Monteith afirma que a enxaqueca costuma se manifestar na adolescência ou na pré-adolescência. “As mulheres têm mais tendência a sofrer de enxaquecas por volta do ciclo menstrual e as dores de cabeça parecem ocorrer em resposta a algumas mudanças hormonais nos homens também. Níveis sócio-econômicos baixos assim como obesidade, e sono precário também aumentam a frequência de ataques. Lesões no tecido do cérebro são complicações da enxaqueca, e fatores como fumo e anticoncepcionais tomados por via oral podem aumentar o risco”.

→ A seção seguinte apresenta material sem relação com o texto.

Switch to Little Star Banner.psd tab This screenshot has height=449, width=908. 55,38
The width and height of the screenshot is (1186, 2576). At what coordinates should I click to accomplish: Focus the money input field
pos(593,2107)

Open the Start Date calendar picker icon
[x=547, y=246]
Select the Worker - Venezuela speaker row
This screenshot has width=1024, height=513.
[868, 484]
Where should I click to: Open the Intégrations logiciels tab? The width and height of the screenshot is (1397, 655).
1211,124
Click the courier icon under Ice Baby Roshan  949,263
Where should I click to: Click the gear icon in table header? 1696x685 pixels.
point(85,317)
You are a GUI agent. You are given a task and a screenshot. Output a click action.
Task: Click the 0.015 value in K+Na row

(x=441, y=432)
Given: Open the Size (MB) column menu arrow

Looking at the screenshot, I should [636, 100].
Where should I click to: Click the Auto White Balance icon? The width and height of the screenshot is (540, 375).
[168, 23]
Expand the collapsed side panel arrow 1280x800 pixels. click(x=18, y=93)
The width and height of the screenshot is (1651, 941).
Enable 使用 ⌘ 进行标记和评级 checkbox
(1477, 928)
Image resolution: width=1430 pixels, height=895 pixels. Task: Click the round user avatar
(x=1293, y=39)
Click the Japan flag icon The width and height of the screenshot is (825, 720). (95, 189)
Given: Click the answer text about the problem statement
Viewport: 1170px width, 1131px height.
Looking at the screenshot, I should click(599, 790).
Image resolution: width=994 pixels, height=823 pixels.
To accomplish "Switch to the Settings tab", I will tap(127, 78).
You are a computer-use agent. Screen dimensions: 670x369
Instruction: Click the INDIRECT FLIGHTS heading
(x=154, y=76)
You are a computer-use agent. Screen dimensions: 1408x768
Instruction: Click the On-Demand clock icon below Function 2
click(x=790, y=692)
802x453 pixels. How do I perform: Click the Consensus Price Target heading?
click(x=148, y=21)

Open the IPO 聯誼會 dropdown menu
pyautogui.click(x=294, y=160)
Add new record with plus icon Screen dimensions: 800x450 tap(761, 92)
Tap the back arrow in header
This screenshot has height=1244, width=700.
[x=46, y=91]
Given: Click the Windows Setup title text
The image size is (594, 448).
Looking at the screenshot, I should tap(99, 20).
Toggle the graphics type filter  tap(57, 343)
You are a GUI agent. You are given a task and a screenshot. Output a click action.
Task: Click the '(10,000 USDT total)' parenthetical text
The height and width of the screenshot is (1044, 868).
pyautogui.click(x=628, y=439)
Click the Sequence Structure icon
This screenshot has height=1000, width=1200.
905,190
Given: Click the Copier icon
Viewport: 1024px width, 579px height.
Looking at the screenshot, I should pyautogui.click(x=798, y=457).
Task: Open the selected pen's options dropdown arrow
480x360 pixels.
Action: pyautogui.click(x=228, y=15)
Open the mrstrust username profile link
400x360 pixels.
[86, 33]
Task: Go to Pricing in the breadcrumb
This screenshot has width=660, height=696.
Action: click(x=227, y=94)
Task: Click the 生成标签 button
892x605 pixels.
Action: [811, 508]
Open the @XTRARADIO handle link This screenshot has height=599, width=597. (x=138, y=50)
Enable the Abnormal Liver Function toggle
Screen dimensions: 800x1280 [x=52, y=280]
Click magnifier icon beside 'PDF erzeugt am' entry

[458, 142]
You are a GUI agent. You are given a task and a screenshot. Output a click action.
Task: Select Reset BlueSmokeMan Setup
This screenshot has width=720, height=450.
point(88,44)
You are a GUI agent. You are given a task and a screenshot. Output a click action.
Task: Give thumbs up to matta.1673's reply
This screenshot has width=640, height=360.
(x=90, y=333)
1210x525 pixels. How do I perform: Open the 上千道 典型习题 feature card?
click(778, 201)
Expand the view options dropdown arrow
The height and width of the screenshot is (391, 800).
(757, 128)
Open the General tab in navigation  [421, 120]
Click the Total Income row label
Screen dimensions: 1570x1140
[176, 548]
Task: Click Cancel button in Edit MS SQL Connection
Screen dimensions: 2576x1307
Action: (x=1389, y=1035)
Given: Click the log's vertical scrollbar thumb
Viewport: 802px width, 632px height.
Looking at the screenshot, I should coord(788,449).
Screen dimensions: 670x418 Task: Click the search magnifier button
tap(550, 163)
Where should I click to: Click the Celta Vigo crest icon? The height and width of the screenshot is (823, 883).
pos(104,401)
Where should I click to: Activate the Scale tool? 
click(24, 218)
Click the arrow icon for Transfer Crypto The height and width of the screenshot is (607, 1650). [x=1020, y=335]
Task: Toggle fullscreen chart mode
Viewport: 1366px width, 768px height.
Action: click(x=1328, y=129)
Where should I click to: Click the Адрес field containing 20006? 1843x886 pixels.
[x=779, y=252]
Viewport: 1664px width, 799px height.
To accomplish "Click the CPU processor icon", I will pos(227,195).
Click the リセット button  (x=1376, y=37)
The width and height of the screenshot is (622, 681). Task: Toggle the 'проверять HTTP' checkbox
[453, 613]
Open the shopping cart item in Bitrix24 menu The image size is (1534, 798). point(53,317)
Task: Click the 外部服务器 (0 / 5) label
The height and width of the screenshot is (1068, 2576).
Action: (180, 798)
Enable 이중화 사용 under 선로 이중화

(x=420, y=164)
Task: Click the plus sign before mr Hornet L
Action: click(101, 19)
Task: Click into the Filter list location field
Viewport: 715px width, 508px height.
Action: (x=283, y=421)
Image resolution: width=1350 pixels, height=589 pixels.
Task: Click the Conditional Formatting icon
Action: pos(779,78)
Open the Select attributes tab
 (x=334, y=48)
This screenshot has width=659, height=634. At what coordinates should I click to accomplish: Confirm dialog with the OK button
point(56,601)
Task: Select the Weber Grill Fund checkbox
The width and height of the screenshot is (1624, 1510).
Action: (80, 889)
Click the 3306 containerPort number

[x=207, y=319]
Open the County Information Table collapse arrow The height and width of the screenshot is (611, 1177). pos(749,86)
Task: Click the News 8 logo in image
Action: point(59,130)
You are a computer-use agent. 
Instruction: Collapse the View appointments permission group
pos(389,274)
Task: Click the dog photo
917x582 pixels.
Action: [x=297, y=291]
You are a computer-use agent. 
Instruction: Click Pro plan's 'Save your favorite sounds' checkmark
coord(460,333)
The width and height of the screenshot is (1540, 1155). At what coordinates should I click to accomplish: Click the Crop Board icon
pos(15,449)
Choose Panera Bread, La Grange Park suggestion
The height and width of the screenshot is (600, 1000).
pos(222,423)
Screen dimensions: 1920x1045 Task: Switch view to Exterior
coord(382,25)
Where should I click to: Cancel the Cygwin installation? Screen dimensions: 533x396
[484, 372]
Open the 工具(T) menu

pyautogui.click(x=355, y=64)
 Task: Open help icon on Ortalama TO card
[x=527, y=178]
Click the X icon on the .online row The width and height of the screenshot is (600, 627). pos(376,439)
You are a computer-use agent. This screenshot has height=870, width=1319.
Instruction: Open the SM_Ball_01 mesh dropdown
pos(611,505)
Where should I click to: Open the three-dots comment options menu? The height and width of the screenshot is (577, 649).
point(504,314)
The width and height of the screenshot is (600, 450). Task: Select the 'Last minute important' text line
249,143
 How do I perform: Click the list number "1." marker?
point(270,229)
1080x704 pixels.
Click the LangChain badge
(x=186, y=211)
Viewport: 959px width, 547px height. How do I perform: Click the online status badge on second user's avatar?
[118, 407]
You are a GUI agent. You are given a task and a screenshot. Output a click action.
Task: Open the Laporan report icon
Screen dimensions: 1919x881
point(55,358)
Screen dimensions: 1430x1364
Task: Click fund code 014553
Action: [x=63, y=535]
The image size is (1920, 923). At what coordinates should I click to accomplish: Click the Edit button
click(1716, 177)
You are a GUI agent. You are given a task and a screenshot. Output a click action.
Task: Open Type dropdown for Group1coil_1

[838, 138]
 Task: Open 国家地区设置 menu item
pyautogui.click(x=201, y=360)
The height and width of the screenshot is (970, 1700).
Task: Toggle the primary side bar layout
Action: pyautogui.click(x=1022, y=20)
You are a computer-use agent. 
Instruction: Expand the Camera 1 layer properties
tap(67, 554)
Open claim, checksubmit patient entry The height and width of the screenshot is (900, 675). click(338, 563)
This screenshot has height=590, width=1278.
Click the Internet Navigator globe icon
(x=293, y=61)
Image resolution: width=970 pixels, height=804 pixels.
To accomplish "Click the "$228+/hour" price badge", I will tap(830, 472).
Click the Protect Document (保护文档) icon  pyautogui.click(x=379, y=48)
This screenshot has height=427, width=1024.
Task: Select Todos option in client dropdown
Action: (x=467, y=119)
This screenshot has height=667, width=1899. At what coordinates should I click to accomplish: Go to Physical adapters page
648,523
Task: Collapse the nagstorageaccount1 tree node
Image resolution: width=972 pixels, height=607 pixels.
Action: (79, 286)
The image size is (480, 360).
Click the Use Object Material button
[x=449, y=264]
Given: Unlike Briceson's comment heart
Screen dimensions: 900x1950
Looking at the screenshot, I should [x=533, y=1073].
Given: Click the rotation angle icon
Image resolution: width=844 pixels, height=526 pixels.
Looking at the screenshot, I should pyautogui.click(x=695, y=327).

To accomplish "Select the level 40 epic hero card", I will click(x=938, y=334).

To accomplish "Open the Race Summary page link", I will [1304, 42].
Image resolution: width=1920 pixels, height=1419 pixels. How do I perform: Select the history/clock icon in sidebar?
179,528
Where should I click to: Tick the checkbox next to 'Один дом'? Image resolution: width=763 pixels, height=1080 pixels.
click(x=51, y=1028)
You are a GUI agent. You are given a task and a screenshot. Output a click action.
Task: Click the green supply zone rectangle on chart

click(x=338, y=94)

E quais seriam os desafios para estudar a enxaqueca no cérebro? “Agora mesmo ainda temos modelos de animais que não reproduzem exatamente as complexidades do cérebro humano ou um ataque de enxaqueca”, diz Monteith. “A tomografia do cérebro humano tem um potencial muito maior e aplicações animadoras na enxaqueca. Com a tomografia do cérebro, podemos entender melhor as estruturas, conexões, e os agentes químicos envolvidos na enxaqueca. Além disso, estudos de necropsia dos cérebros de pessoas que sofriam de enxaqueca podem ser úteis para melhor entender a etiologia de lesões na substância branca comumente associadas à enxaqueca, que atualmente tem etiologia desconhecida. No entanto, pode ser difícil interpretar esses estudos porque as causas da morte — derrame, câncer, etc.— podem alterar o cérebro”, conclui.